Fennel carpaccio: easy recipe (4 steps – 20 min)


Fennel Carpaccio Recipe

Ingredients:

  • 2 medium-sized fennel bulbs
  • 1/2 lemon, juiced
  • 1/4 cup extra virgin olive oil
  • 1/4 cup shaved parmesan cheese
  • Salt and pepper to taste

Instructions:

  1. Trim off the feathery fronds and the bottom of the fennel bulbs. Remove any damaged outer leaves, wash them, and pat dry with a paper towel. Using a sharp knife or mandolin, thinly slice the fennel bulbs crosswise and arrange them on a platter.
  2. Sprinkle salt and pepper over the fennel slices.
  3. Squeeze the lemon juice over the fennel slices and drizzle the extra virgin olive oil on top. Make sure the fennel slices are well coated with the dressing.
  4. Sprinkle the shaved parmesan cheese on top of the fennel slices and serve.

Verdict:

This refreshing and flavorful fennel carpaccio dish is a great appetizer or side dish.
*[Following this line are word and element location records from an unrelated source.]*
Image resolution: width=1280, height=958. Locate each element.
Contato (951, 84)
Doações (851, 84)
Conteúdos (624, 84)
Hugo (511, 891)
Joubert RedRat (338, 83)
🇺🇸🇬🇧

The combination of thinly sliced fennel bulbs, zesty lemon juice, and flavorful extra virgin olive oil is a winning combination that will leave your taste buds craving for more. The shaved parmesan cheese adds a pleasant saltiness to the dish, making it a perfect complement to any main dish.

Serving suggestions:

This fennel carpaccio dish can be served on its own or as a side dish to grilled fish or chicken. You can also add some chopped walnuts or pistachios for added crunch and flavor. Garnish with some fennel fronds or microgreens for a more colorful presentation. Enjoy!